Indeed, actual costs for nuclear power plants have proved to be notoriously unpredictable. But as sponsors of all types of construction projects have learned, prices for labor, materials and equipment have skyrocketed in recent years and likely will continue rising in the coming decade (see sidebar “Return to Cost-Plus”). In short, all cost estimates for either nuclear or IGCC+CCS plants today are speculative, and almost certainly will increase significantly over time.

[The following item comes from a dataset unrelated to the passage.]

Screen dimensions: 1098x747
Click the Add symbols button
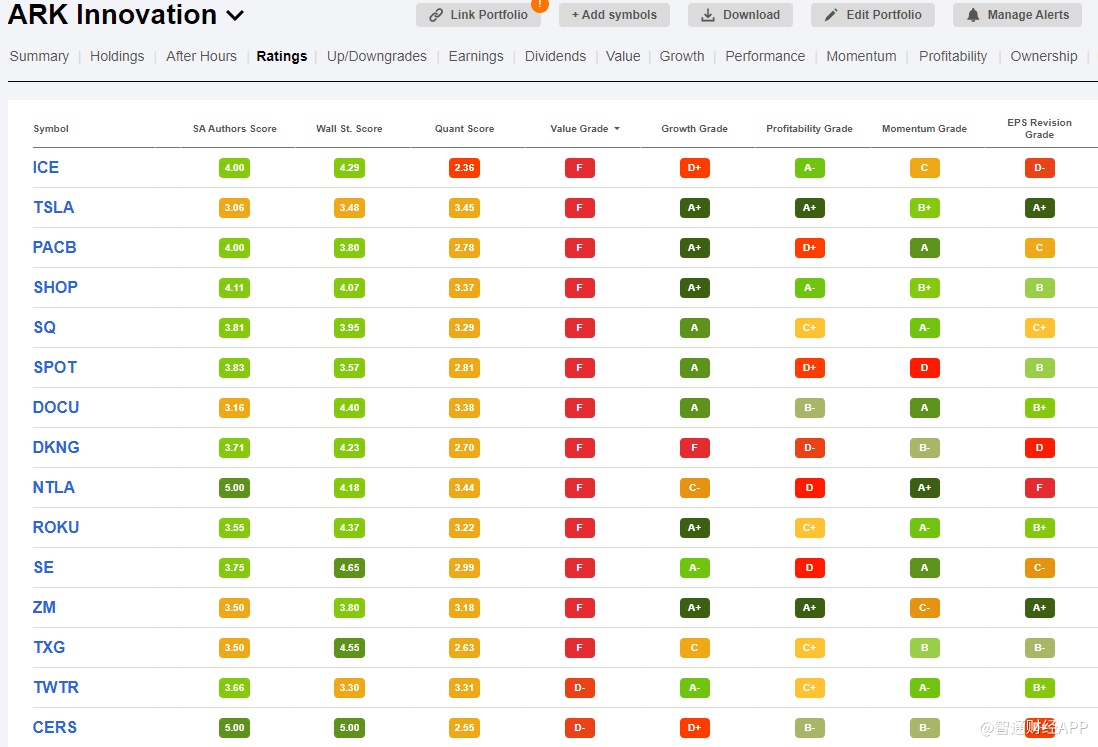pos(614,15)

“To nail down the cost you have to complete the design, do detailed construction planning and understand commodity rates and equipment prices better than you do today,” says Brew Barron, Duke Energy’s chief nuclear officer. “As you begin actually expensing these projects, you’ll have inflation on the dollars spent.”
Notwithstanding uncertainties in estimating costs, the economics of new nuclear and IGCC+CCS plants appear comparable, with nuclear power gaining the edge in operating costs.
Discussions with sources for this story suggest new nuclear plants will cost somewhere between $1,800 and $2,800 a kilowatt to build. IGCC+CCS might cost between $1,860 and $2,500/kW—roughly on par with capital costs for new nuclear plants. But on the basis of operating costs, IGCC suffers compared to nuclear power. Estimates for new nuclear generation costs range widely, between $45 and $70/MWh3 —or more, depending on the cost of financing—while generation from IGCC+CCS plants will cost about $67 to $78/MWh,4,5 and significantly higher for some projects.
None of these prices can be considered economical compared with electricity generated by today’s installed base-load fleet, which produces power for less than $50/MWh in most places. But the costs for new nuclear and IGCC+CCS compare favorably with recent gas-fired generation proposals at more than $80/MWh,6 and wind-power generation delivered to market at $70 to $100/MWh.7 Of course, gas-fired and wind-power plants don’t pose the same development risks as next-generation coal and nuclear projects, and they can be built lightning-fast by comparison.
At the end of the day, climate-friendly coal and nuclear technologies both have a role to play in the future of America’s power-generation industry. How big their respective roles turn out to be, however, will depend on power companies’ ability to manage the uncertainties of building capital-intensive, cutting-edge projects—and lawmakers’ willingness to make it worth their while by providing public funding.
Neither factor seems likely to be a fait accompli for either nuclear or coal anytime soon, leaving the next-generation power fleet effectively up for grabs.
“It’s not really a question of nuclear versus IGCC,” Suciu says. “We need to invest in a broad portfolio of technologies, including efficiency, renewables and gas turbines, and both climate-friendly coal and nuclear have to be part of the U.S. power-generation mix in the long-term. In the near to medium term, most people expect it to be a gas and wind world.”
1. “Cost and Performance Baseline for Fossil Energy Power Plants, Vol. 1: Bituminous Coal and Natural Gas to Electricity,” National Energy Technology Laboratory, May 2007.
2. Ciferno, Jared P., “CO2 Capture: Comparison of Cost & Performance of Gasification and Combustion-based Plants,” National Energy Technology Laboratory, Workshop on Gasification Technologies, Denver, Colorado, March 14, 2007.
3. “The Future of Nuclear Power: An Interdisciplinary MIT Study,” Massachusetts Institute of Technology, July 2003; http://web.mit.edu/nuclearpower/.
4. “Integrated Combined Cycle Gasification Draft Report,” Wisconsin Department of Natural Resources and Public Service Commission of Wisconsin, Docket 9300-GF-176
5. Ciferno, Jared P., ibid.
6. “PSC Staff Review and Recommendations on Generation Bid Proposals,” Delaware Public Service Commission, Docket No. 06-241.
7. “Biennial Review of the Cost of Windpower,” Northwest Power & Conservation Council, July 2006.